While all these thoughts “are filling your head”, you might want to add this one: Since the incarceration rate here is between 5 and ten times the rate of comparable developed countries (See: https://en.wikipedia.org/wiki/List_of_countries_by_incarceration_rate), it is save to assume, that at least 70% of the inmates should not be there.
The reason for the discrepancy is that our privatized for profit prison system has become a growth industry and people like Hillary feeding it with ever new reasons to throw people in jail.
From Bernie’s speech at Morehouse College in Atlanta Georgia on Feb. 16. 2016: “China with 3 times the population has less people in jail than we.”

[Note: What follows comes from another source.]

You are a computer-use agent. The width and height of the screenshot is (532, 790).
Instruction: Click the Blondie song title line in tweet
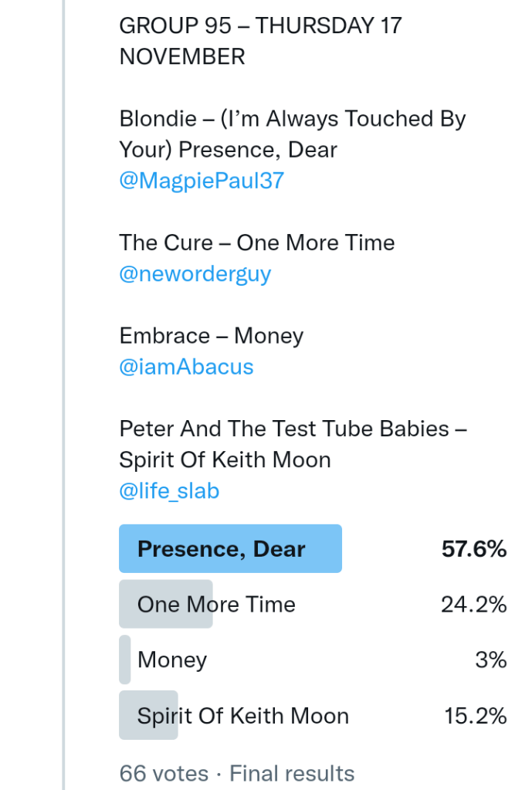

See his speech here: https://www.youtube.com/watch?v=6bndGVH2mfY
For brevity I recommend skipping the first 60 minutes of introduction speeches and get right to Bernie’s 42 minutes, although Killer Mike’s introduction is worth watching too, but can be had on a separate YouTube recording
*You might also want to check on the incarceration rates of much maligned Russia and Iran by comparison.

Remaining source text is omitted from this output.